Short problem A — Name every piece of information the Reddit data collection text says is extracted from each post.
Short problem B — In the Reddit data collection text, what value is assigned when a post or comment has no author?

The data from Reddit is collected using `search` method of the Reddit API using the specified keywords in the `keywords` list from all subreddits. We are only extracting post title, author, date, score, and up to 50 comments (along with comment authors) and only of the year 2024.

In [5]:
# Initilise ID as 0
ID = 0  

# Iterate through the keywords and collect relevant Reddit posts and comments
for keyword in keywords:
    
    # Search posts in 'all' subreddit based on the keywords 
    for submission in redditClient.subreddit('all').search(keyword, time_filter='year', limit=1000):
        
        # Ensure the data is from 2024
        if datetime.utcfromtimestamp(submission.created_utc).year == year:
            
            # Get author of the submission (Assign Anonymous if not present)
            sub_author = submission.author.name if submission.author else 'Anonymous'
            
            # Extracting comments with their authors
            comments = []
            for comment in submission.comments[:50]:
                if isinstance(comment, praw.models.Comment):
                    
                    # Get author of the comment (Assign Anonymous if not present)
                    comment_author = comment.author.name if comment.author else 'Anonymous'
                    comments.append({
                        'comment_body': comment.body,
                        'comment_author': comment_author
                    })

Source material —
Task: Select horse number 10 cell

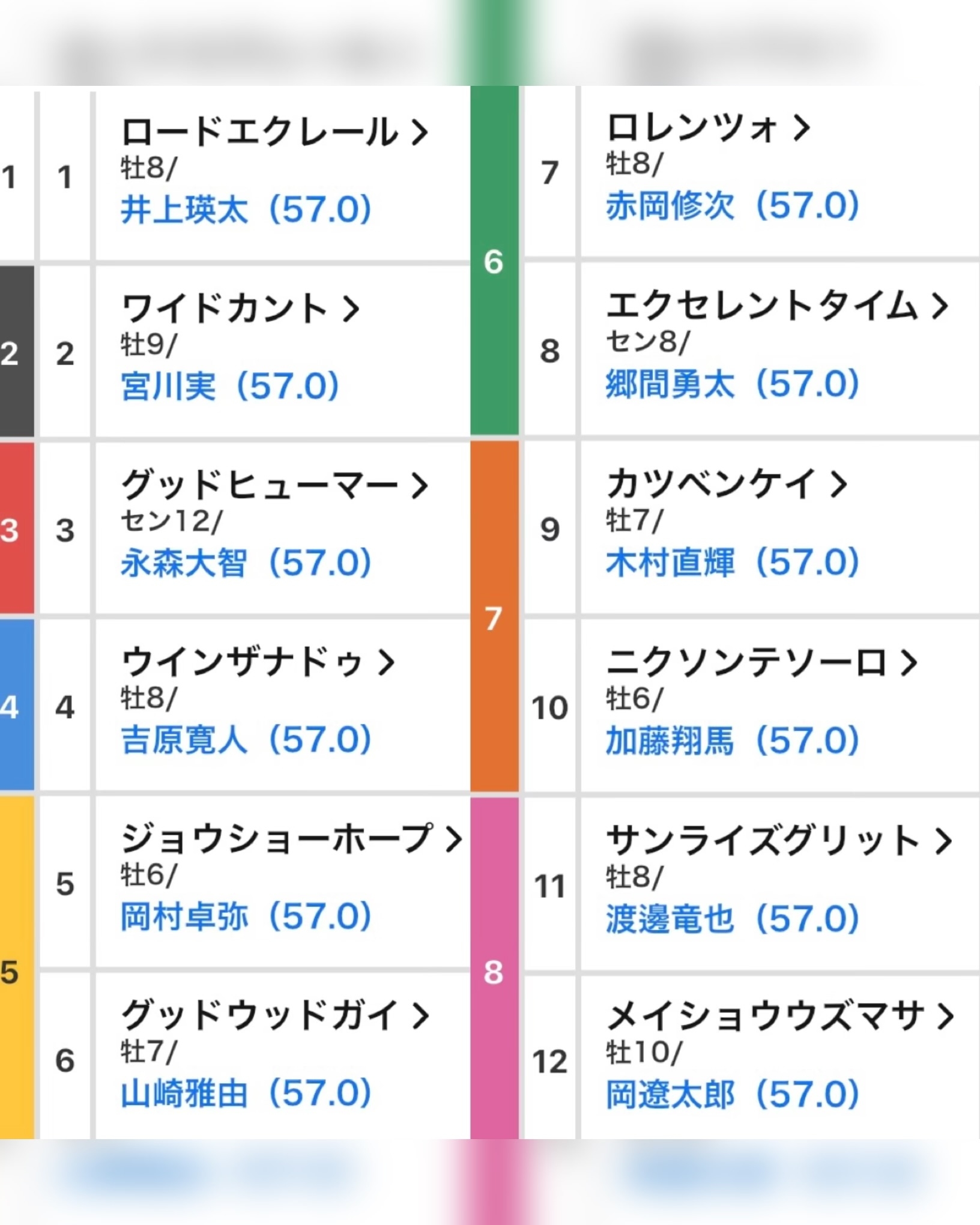Action: 549,707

Final result A — Post title, author, date, score, and up to 50 comments (along with comment authors).

Final result B — 'Anonymous'